• _Input data_

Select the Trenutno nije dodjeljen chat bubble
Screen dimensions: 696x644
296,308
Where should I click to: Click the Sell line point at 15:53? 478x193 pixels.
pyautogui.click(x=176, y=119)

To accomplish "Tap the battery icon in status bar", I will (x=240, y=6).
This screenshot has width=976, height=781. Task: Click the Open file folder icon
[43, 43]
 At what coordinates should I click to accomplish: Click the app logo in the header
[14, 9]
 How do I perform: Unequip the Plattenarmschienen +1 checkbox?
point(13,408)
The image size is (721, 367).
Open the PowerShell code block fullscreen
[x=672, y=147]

---

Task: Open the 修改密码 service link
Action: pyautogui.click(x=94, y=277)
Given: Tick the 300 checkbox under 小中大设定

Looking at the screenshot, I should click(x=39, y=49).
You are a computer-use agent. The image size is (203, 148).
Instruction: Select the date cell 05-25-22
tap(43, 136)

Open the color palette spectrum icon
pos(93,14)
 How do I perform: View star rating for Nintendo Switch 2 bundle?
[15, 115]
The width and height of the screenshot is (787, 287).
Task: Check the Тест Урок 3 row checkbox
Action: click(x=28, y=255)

--

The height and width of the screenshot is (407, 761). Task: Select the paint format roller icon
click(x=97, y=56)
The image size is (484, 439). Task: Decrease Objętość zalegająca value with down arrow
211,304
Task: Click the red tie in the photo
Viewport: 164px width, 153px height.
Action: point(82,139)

• _Task item_
Using the entries above, output exactly the lines between the line holding "Screen dimensions: 696x644" and the line holding "The image size is (721, 367).", end lines included, and nothing more.

• _Problem solution_
Screen dimensions: 696x644
296,308
Where should I click to: Click the Sell line point at 15:53? 478x193 pixels.
pyautogui.click(x=176, y=119)

To accomplish "Tap the battery icon in status bar", I will (x=240, y=6).
This screenshot has width=976, height=781. Task: Click the Open file folder icon
[43, 43]
 At what coordinates should I click to accomplish: Click the app logo in the header
[14, 9]
 How do I perform: Unequip the Plattenarmschienen +1 checkbox?
point(13,408)
The image size is (721, 367).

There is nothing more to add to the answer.